The pilot examined ways in which the Department could best support blind learners by using different technologies and included the introduction of three new devices that would contribute significantly to improving access to and the quality of learning.
These new devices include the e-braille portable computer; a device for scanning and reading printed text, and a portable mp3 player designed for blind users.
The Western Cape Education Department initially invested more than R1 million in the new technology to support blind learners at two schools in the province - the Athlone School for the Blind in Bellville South and the Pionier School in Worcester.
Following a successful pilot in 2013, the WCED has expanded the provision of the technology to the two schools.
R4.2 million has been invested to ensure that each blind learner in Grades 4-12, using Braille, was issued with a device at Athlone and Pionier.
Athlone received 30 complete sets (the apex braille note and the monitor) and Pionier – 28 sets.
These computers will make it possible for blind learners to read electronic text using an electro-mechanical display that raises dots against a flat surface.
The device also allows learners to type text in braille, listen to the text via computer-generated speech, and to read and listen to electronic text in various formats, including PDF and Word files.
They can also browse the internet via wi-fi and connect to other devices via Bluetooth.

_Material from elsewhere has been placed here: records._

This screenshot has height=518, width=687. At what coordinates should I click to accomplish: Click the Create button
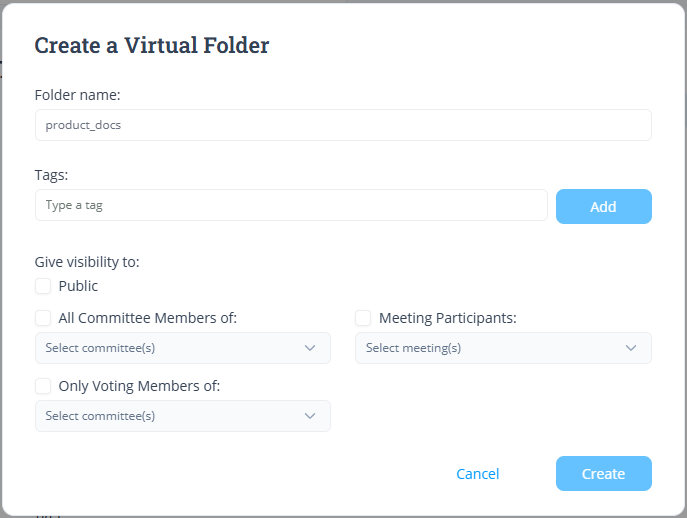[603, 474]
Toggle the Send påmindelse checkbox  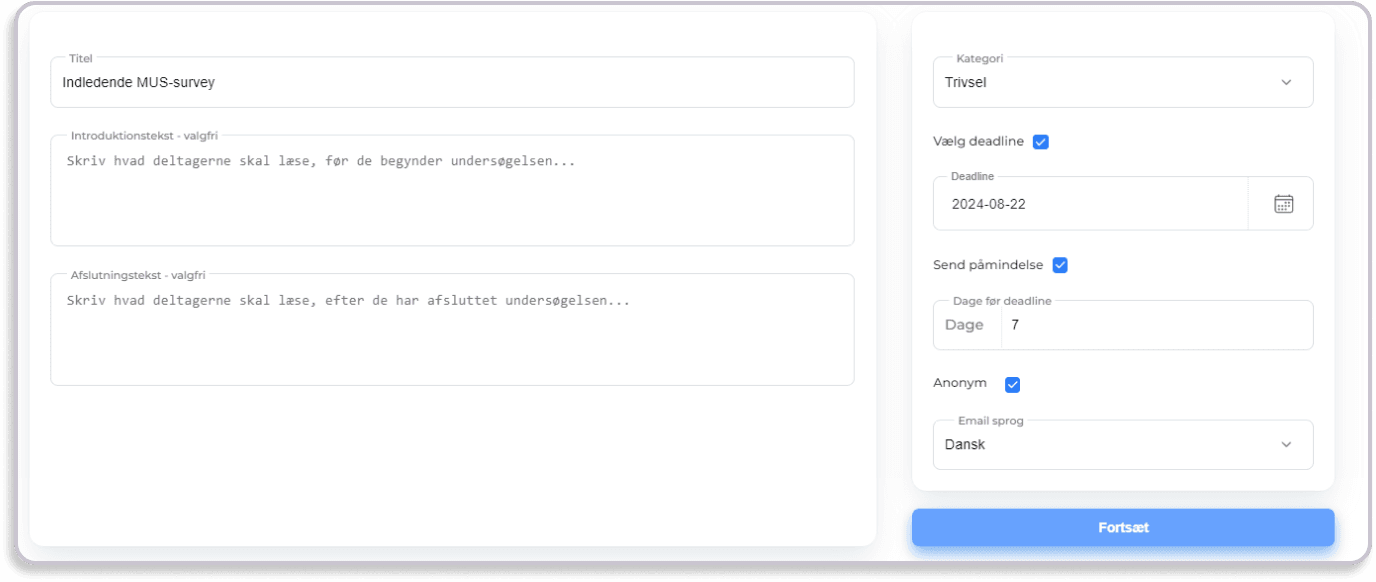[1060, 265]
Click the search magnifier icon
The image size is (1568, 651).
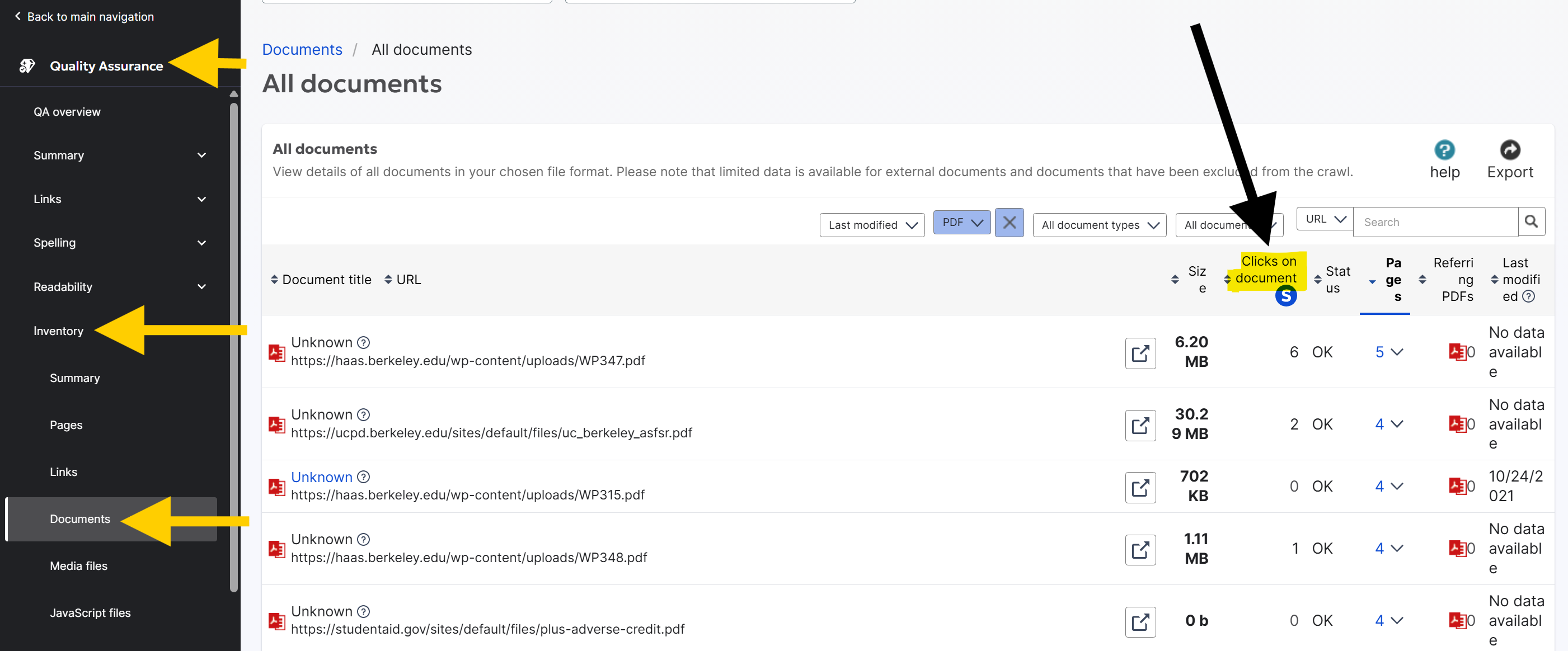(1532, 221)
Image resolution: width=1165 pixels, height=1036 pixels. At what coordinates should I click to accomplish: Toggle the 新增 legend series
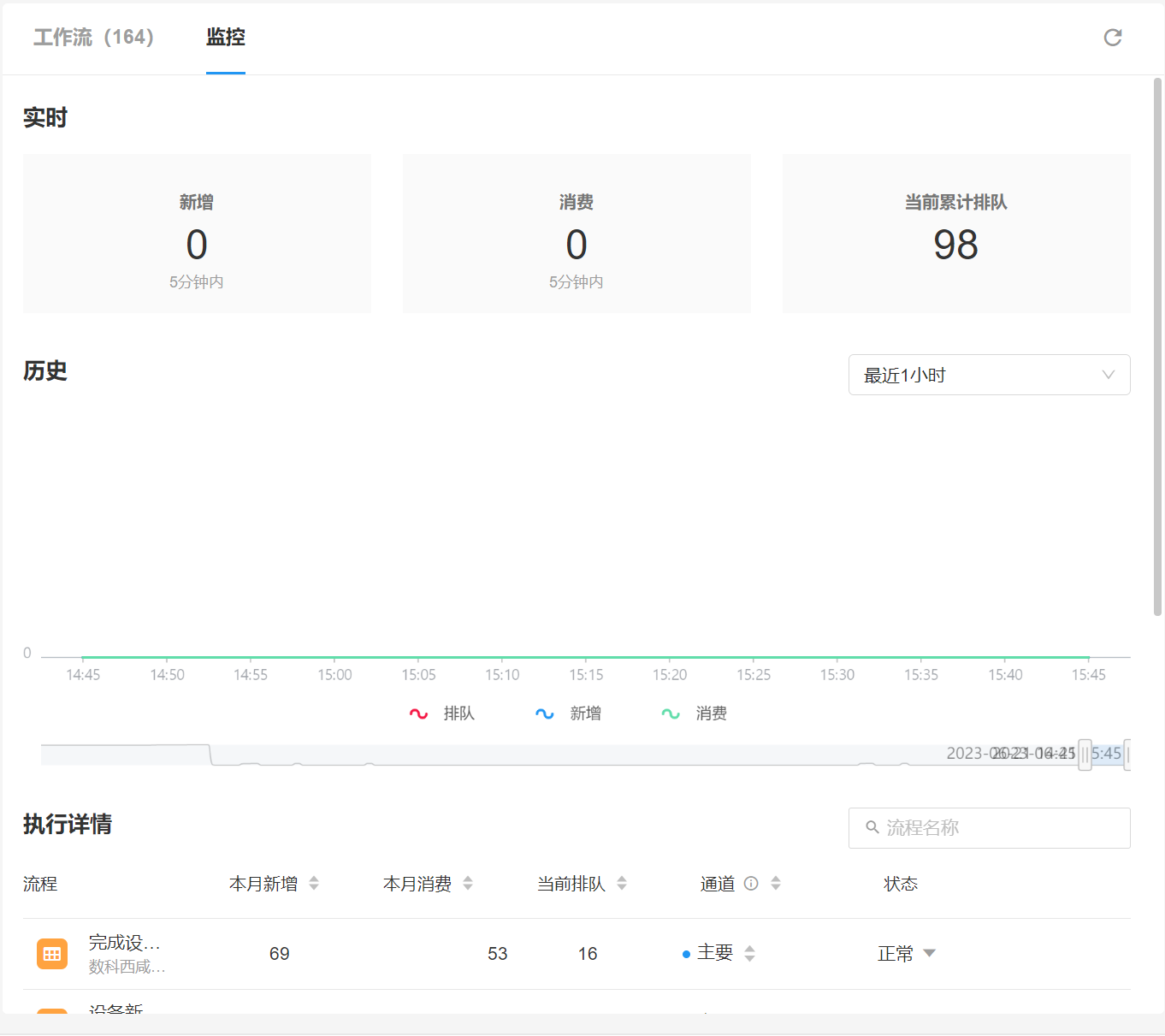(569, 713)
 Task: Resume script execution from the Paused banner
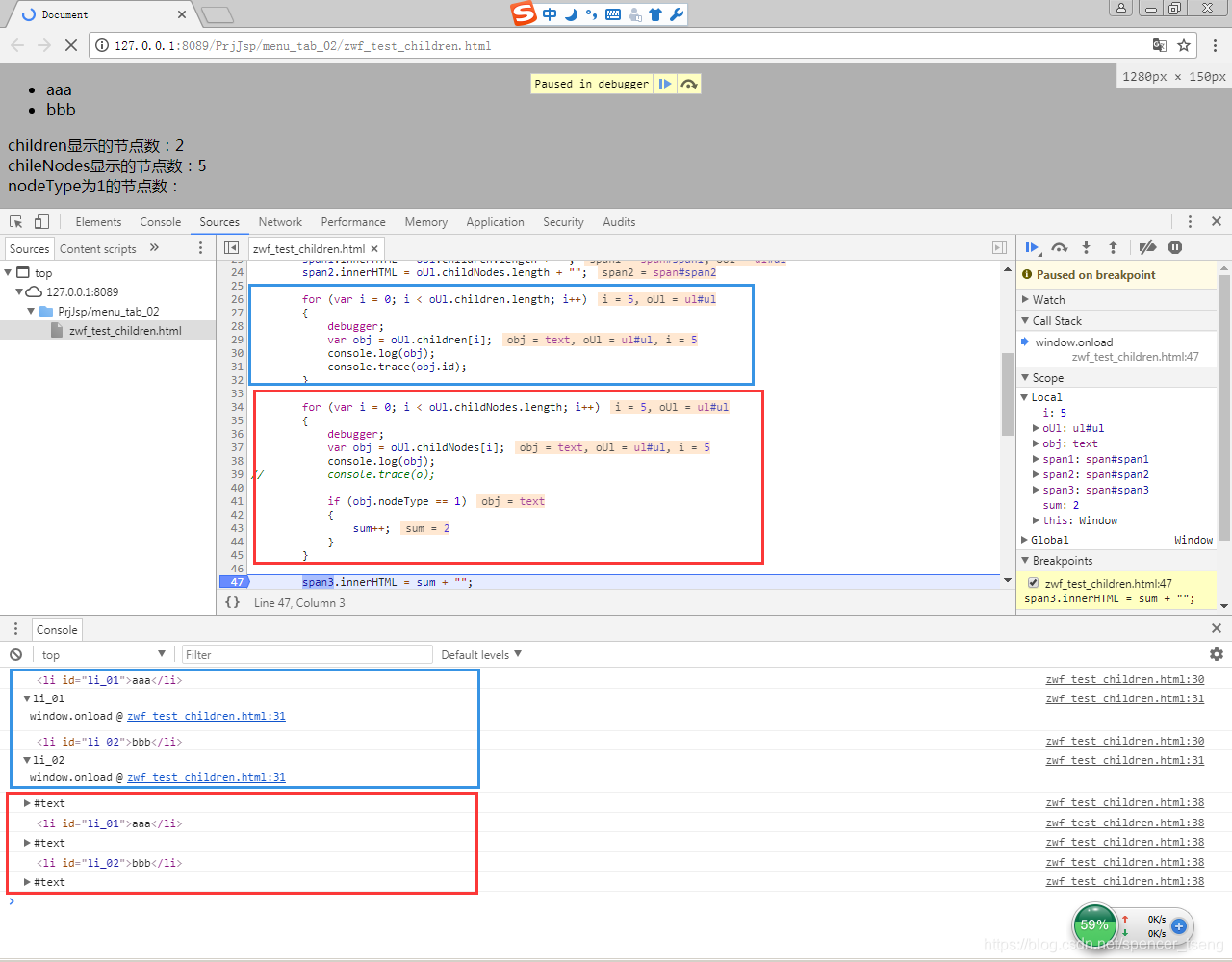coord(665,84)
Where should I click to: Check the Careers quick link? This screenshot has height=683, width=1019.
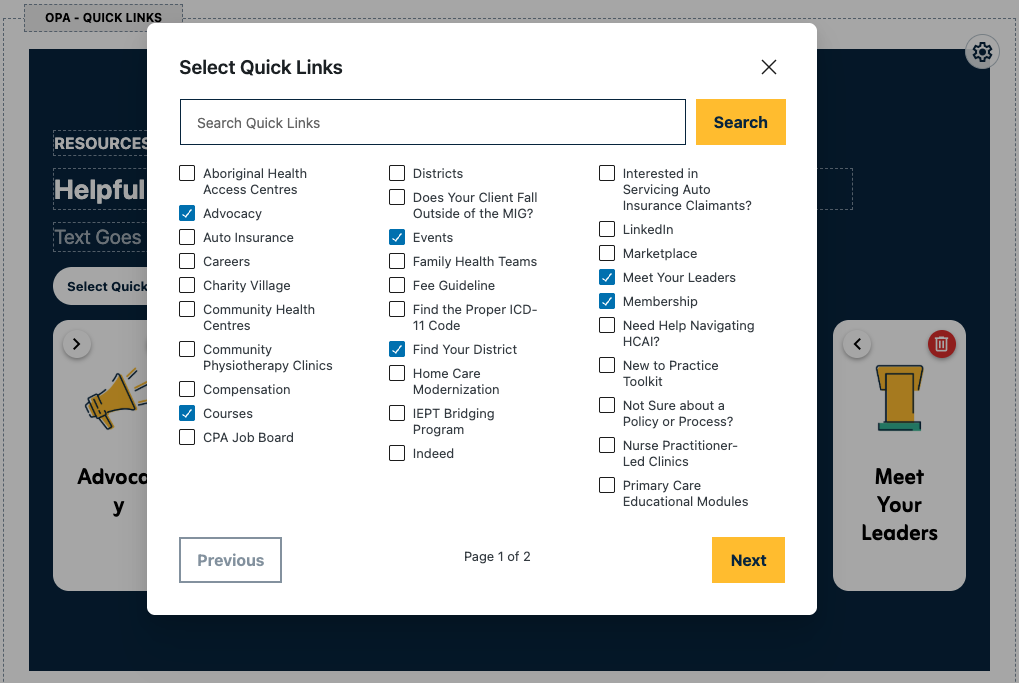(186, 261)
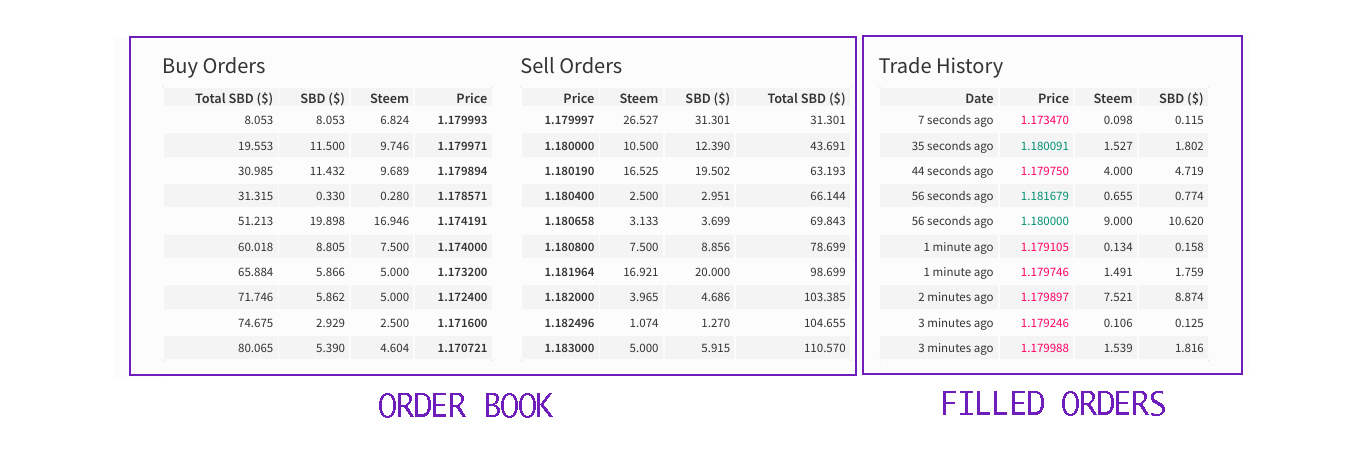This screenshot has width=1364, height=455.
Task: Click the Date column header in Trade History
Action: point(979,98)
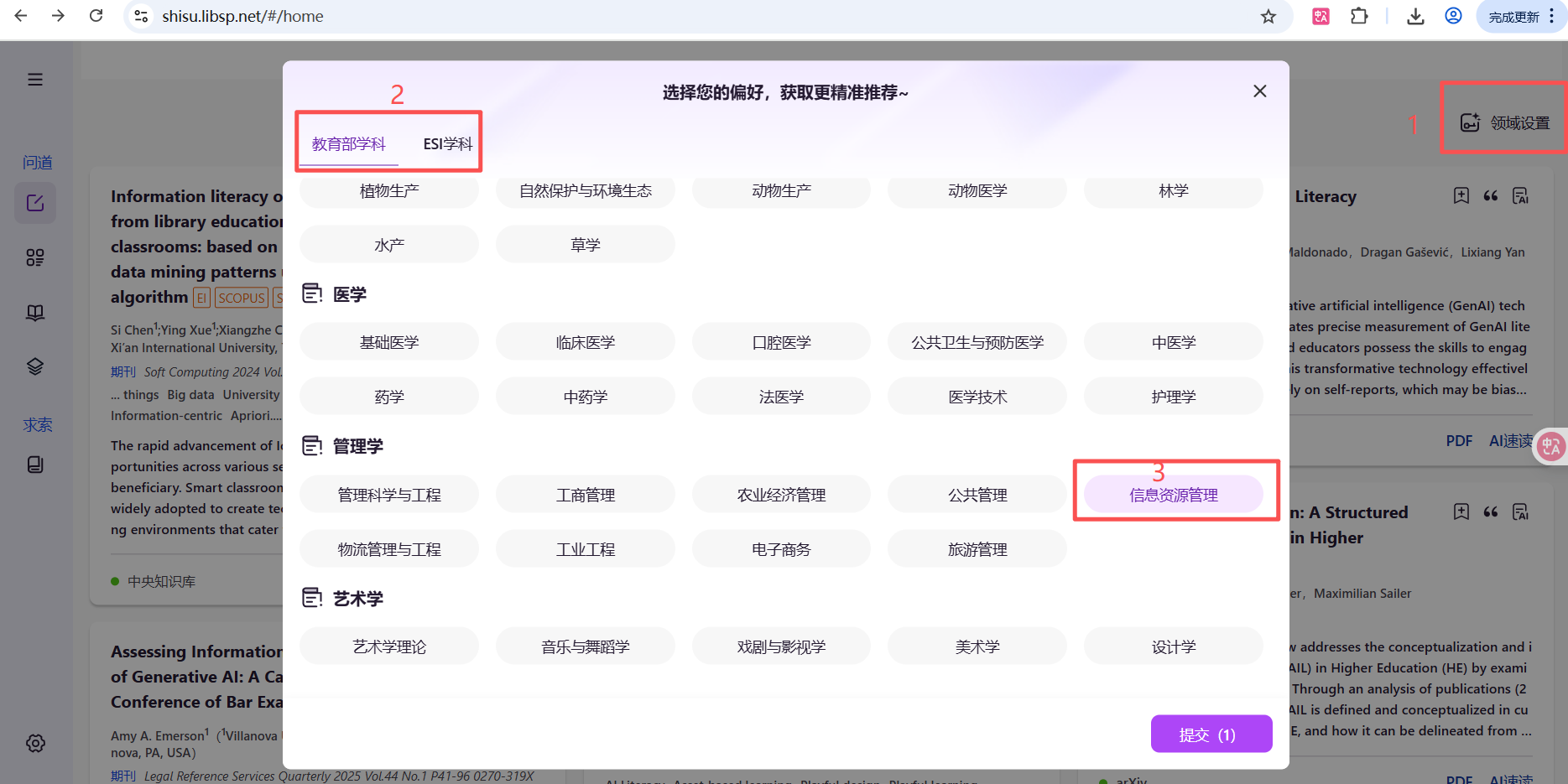Viewport: 1568px width, 784px height.
Task: Bookmark this page with the star icon
Action: pos(1268,17)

Learners are able to retrieve their text and save their work onto flash drives for assessment.
The department has made electronic versions of relevant teaching and learning materials available, including textbooks to support the implementation of the Curriculum and Assessment Policy Statement (CAPS).
The WCED has also supplied monitors to support the e-braille portable computers.
These devices can scan and read text to learners via built in speakers using a natural-sounding voice.
The devices, which look like small overhead projectors, capture printed text via a digital camera. The devices use optical character recognition (OCR) to convert text to speech or to provide an output for reading in braille via the e-braille computers.
A training laboratory has been established at each school in order to support both learners and their educators in using the technology.
I am very proud of what we have achieved in advancing the quality of teaching and learning for visually impaired learners in this province.
Not only will the introduction of these computers benefit the learners of these two schools, they also have the ability to assist blind learners that want to attend mainstream schools.
Just recently I visited Swartland High School to meet Grade 9 learner, Pieter-Jans Durr, who moved from the Pionier School for the Blind to Swartland High School – a public ordinary school.
The transfer of Pieter-Jans, a visually impaired learner, to a public ordinary school was made possible through a variety of factors – including the use of an e-braille portable computer.
The opportunities that these new technologies can bring are therefore endless.
I am delighted to end my journey as Education Minister at this school with a positive and revolutionary contribution to education.